Company Security Policies – CompTIA Network+ N10-006 – 4.8

Companies rely on security policies for their WAN to manage and secure traffic flows. In this video, you’ll learn about traffic blocking policies and traffic throttling technologies.
<< Previous: Troubleshooting Customer Premise EquipmentNext: Understanding the OSI Model >>

On the inside of your local area network you have a relatively large amount of bandwidth, and we tend to trust the users that are on our local networks. When you’re communicating, though though, out over the WAN, you lose a lot of that trust. And you also have limitations on the amount of bandwidth available. Because of that, security policies become very important in wide area networks.

The idea of allowing or blocking certain kinds of traffic over a wide area network tend to be more of a philosophical conversation. Different organizations like to do things different ways. If you are a school or university and there are a lot of people doing research, you tend to have a more open wide area network. If you’re a private organization, you might have a very different set of security policies.

Some of the policies might be based around what to block and how the block it. You may be blocking traffic based on a URL. It might be based on the type of applications that are going over the wide area network. Or you may decide that certain users or certain groups of users may have access to different kinds of information over the wide area network.

Another philosophy is that you block everything and you only enable access to sites that are specifically allowed for your organization. This is obviously going to require a good bit of administration, because somebody’s going to need to add every single location the people need to communicate with.

Perhaps a more common way of communicating over these wide area networks is that you allow all traffic to pass, except for certain sites where you’ve made an exception. And in those cases you would be setting up blocks based on URLs, categories or applications, or some other criteria. This certainly makes things easier to administer, but it could be argued that it makes it a bit less secure as well.

One of the challenges we have with wide area networks is that we only have a certain amount of bandwidth available to use. And unfortunately a number of our modern applications like to use a lot of bandwidth. So now administrators tend to throttle traffic that’s going over the network.

And you can usually do this with firewalls or routers or specialized quality-of-service devices that you can have in line with all your network traffic. This means that you can still allow all of this traffic to pass over the wide area network, but you can limit the impact that a type of application might have on all of the other traffic going over the WAN.

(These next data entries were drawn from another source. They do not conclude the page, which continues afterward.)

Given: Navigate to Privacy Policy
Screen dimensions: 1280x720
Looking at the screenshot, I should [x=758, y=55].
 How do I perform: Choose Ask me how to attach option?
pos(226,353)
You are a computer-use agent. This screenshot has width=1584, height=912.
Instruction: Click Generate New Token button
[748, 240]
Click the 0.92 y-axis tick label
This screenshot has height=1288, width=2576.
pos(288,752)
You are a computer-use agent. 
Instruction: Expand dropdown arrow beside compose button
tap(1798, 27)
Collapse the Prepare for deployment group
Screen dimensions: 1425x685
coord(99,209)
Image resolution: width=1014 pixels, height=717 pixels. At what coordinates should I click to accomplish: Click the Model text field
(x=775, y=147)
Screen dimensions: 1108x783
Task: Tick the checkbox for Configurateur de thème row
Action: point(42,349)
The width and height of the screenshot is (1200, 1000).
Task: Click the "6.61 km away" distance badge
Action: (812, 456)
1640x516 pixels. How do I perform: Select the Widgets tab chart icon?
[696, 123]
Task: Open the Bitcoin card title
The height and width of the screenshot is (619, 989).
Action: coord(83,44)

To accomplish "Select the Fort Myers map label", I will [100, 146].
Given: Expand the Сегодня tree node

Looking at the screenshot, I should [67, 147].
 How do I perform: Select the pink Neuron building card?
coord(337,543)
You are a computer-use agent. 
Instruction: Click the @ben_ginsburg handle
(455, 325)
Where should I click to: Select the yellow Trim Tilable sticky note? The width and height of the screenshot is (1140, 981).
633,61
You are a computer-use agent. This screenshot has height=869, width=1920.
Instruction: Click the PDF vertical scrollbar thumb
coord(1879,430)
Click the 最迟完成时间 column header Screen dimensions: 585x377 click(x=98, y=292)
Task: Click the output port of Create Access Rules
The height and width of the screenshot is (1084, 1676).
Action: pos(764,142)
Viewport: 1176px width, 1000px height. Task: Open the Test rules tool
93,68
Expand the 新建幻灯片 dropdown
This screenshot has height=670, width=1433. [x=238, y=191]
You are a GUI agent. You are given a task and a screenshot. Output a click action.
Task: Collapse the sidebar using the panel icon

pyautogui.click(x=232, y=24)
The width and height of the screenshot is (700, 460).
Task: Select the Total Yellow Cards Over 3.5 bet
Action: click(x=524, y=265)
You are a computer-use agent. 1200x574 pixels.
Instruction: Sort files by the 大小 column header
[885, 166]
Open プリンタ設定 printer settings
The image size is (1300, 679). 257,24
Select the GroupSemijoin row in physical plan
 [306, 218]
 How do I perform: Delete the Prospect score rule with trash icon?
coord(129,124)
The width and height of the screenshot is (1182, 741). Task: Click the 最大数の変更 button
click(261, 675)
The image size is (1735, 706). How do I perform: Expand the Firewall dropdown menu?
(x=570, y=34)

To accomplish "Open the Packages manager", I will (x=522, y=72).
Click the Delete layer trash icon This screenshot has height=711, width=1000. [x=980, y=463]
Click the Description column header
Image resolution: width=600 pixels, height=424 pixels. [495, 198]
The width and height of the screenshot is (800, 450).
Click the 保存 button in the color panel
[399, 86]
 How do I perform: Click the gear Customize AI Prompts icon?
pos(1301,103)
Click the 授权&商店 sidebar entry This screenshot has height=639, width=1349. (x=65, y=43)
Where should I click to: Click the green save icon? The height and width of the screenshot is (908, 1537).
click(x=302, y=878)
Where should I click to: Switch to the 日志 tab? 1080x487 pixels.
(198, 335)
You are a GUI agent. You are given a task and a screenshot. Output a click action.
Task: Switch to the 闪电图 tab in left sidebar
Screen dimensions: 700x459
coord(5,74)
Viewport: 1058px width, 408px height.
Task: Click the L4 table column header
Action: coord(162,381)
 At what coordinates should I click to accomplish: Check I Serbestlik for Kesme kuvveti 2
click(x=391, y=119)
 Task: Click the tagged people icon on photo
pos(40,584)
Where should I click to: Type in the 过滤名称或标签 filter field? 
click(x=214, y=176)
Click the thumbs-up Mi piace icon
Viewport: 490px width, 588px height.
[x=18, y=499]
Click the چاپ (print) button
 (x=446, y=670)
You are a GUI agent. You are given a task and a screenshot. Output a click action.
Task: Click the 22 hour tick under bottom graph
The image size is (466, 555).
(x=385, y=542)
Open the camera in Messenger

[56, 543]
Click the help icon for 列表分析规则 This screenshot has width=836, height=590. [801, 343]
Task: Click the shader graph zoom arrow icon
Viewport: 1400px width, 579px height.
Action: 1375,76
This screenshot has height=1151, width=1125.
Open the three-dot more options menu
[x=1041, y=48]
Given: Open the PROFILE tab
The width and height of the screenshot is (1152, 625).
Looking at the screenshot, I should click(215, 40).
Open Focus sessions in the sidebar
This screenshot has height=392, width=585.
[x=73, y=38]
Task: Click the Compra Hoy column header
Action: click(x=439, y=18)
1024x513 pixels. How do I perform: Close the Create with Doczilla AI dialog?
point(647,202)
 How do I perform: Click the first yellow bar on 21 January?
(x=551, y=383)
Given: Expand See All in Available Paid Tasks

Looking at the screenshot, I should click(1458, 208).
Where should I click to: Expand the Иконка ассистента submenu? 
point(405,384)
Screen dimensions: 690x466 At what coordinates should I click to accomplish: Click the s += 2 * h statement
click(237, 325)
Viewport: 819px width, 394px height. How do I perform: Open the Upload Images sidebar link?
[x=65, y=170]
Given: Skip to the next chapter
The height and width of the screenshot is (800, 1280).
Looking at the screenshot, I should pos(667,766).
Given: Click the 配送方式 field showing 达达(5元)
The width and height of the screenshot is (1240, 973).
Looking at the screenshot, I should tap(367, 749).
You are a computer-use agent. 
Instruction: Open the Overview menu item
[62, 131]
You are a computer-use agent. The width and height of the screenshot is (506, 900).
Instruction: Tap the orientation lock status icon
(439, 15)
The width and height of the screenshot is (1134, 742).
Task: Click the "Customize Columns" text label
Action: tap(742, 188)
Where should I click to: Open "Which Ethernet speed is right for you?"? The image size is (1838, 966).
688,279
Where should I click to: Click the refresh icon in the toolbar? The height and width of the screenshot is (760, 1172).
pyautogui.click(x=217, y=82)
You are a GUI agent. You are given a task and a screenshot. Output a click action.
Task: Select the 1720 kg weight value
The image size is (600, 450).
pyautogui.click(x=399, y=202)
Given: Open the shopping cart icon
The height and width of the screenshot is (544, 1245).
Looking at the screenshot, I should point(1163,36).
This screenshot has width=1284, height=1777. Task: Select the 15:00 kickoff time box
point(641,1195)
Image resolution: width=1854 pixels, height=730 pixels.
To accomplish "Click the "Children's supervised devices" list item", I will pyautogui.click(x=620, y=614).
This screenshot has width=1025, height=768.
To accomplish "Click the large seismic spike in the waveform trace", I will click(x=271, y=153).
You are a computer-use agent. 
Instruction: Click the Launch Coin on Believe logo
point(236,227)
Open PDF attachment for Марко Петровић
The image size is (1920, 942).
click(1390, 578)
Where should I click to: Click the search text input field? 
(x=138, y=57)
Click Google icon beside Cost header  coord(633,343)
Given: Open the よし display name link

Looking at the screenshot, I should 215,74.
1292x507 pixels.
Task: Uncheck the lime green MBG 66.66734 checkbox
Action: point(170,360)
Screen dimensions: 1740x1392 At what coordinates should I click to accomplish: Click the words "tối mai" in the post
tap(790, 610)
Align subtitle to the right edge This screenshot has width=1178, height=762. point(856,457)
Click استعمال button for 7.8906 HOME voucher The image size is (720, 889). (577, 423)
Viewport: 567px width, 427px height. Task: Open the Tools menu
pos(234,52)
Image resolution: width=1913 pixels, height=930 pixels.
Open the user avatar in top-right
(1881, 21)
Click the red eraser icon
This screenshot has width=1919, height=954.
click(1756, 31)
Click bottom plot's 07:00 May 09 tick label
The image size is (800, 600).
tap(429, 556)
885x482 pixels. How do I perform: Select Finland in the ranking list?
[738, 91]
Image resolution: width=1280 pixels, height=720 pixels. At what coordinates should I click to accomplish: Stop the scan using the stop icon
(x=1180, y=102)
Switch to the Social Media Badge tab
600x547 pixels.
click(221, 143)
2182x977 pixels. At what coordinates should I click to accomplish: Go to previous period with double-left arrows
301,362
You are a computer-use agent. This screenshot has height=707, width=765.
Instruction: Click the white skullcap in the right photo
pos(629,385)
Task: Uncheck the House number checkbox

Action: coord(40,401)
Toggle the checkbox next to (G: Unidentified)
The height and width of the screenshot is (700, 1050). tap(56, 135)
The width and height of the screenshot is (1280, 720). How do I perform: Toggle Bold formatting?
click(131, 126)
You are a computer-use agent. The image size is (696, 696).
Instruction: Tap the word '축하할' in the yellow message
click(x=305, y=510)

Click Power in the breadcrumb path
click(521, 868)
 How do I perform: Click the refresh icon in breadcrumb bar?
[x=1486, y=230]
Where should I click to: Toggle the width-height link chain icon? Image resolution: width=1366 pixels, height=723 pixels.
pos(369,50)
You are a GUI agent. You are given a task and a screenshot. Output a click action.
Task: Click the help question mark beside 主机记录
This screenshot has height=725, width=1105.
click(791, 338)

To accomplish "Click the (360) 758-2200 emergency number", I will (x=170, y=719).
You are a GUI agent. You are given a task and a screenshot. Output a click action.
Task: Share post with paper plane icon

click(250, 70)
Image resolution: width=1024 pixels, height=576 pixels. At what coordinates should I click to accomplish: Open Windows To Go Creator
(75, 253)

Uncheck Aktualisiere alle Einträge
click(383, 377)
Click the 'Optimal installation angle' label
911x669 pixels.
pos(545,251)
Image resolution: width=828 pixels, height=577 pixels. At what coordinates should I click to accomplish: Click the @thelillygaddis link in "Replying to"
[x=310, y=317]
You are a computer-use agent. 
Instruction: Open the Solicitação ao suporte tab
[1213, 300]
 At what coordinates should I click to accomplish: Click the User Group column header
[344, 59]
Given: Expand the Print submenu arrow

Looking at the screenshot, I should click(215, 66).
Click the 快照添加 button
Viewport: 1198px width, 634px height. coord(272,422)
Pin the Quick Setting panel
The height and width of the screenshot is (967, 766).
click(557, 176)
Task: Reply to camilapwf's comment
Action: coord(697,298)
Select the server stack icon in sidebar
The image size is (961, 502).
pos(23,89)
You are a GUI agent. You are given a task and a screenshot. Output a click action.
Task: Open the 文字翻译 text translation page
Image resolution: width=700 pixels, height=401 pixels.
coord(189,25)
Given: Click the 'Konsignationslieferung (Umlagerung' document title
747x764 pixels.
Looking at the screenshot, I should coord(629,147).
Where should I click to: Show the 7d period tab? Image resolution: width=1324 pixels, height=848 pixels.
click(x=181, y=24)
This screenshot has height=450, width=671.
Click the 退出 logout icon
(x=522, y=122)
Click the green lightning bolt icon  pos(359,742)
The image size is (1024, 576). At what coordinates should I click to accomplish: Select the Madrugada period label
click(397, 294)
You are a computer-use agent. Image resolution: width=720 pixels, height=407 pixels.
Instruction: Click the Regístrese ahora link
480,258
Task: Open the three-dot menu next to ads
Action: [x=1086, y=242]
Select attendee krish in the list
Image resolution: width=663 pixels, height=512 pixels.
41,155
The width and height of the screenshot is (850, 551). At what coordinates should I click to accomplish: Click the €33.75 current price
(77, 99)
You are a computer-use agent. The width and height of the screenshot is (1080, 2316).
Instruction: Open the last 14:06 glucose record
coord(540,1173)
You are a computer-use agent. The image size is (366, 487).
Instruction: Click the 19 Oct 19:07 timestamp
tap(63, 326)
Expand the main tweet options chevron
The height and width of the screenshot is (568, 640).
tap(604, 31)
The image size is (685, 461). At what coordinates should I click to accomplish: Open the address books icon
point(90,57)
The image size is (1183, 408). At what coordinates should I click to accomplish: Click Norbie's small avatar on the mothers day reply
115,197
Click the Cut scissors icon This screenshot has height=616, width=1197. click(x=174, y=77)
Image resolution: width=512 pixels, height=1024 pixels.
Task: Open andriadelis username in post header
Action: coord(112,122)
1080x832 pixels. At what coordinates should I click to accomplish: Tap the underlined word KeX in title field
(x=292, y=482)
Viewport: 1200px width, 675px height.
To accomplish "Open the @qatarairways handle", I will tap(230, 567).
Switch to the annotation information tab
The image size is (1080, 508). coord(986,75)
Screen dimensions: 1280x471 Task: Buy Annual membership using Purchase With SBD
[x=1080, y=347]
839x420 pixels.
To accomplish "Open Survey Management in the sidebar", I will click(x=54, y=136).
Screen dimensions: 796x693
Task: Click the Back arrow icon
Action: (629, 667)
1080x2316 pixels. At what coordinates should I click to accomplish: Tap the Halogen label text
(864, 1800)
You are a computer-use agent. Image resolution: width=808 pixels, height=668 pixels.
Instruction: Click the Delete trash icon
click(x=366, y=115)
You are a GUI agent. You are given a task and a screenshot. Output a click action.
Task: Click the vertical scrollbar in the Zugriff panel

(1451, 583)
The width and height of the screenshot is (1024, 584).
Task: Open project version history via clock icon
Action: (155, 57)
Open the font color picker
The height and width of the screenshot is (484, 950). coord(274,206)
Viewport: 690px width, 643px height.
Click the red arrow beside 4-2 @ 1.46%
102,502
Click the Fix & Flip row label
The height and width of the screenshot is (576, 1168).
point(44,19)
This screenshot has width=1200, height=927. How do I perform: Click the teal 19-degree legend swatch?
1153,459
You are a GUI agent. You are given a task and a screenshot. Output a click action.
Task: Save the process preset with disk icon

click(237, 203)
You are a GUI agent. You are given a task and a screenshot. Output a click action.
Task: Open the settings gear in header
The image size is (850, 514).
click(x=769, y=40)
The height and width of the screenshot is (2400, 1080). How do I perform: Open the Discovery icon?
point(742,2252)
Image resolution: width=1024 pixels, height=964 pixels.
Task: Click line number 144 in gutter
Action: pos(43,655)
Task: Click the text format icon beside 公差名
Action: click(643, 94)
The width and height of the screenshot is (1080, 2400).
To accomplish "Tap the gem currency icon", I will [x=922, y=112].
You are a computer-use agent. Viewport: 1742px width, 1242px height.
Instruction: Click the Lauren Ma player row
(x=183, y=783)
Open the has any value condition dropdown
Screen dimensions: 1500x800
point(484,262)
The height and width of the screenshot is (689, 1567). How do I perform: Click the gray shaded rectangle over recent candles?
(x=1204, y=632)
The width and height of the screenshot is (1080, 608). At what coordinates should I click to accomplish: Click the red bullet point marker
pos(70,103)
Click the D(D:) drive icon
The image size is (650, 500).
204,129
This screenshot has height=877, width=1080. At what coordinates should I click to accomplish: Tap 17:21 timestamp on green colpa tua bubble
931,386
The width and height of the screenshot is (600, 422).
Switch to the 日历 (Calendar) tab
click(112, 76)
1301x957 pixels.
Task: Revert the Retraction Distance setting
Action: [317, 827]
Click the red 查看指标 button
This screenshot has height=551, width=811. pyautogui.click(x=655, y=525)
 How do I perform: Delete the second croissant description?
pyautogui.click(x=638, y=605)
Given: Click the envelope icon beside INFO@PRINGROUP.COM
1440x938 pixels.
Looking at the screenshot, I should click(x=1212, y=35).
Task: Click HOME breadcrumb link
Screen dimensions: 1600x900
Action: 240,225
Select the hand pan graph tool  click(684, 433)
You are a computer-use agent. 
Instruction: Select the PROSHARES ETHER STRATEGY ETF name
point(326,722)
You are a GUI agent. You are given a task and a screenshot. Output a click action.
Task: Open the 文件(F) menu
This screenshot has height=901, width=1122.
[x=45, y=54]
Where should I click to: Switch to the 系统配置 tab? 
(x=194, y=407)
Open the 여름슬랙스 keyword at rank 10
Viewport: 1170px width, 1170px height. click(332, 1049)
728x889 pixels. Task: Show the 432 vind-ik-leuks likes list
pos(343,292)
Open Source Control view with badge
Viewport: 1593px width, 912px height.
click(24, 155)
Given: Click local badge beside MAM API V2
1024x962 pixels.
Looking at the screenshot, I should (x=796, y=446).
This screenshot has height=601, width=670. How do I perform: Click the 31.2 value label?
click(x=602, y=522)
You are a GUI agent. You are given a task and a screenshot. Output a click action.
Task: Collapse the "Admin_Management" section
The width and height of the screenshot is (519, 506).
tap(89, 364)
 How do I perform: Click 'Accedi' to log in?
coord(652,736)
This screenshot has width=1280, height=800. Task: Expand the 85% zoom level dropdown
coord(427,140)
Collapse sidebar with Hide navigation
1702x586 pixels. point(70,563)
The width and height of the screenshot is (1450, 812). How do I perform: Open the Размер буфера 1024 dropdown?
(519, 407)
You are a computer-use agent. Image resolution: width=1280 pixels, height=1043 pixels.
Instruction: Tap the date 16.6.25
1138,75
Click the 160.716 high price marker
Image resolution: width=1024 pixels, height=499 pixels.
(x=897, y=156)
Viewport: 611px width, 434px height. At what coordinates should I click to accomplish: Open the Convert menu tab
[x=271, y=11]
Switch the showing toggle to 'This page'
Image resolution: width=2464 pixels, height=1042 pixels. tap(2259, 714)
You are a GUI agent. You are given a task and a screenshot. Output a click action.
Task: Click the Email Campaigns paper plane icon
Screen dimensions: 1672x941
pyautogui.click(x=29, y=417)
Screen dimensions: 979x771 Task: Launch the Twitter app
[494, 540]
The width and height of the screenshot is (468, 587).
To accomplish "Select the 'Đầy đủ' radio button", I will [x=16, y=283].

A good example of this might be controlling how much streaming media is going over that wide area network connection. You may want to allow access to YouTube, but provide an additional priority for traffic that is mission critical. That way your mission-critical data still gets through, but everybody still able to watch their YouTube videos.

There’s a concept with wide area network providers called the “fair access policy,” where the provider is providing exactly the same access to everybody who’s using the network. This, of course, tends to break down a bit when you consider that a small number of users are actually using the most amount of bandwidth across the network. So this is where internet service providers start to use technologies like quality of service and traffic prioritization to allow everyone to gain access to all of the resources across the network.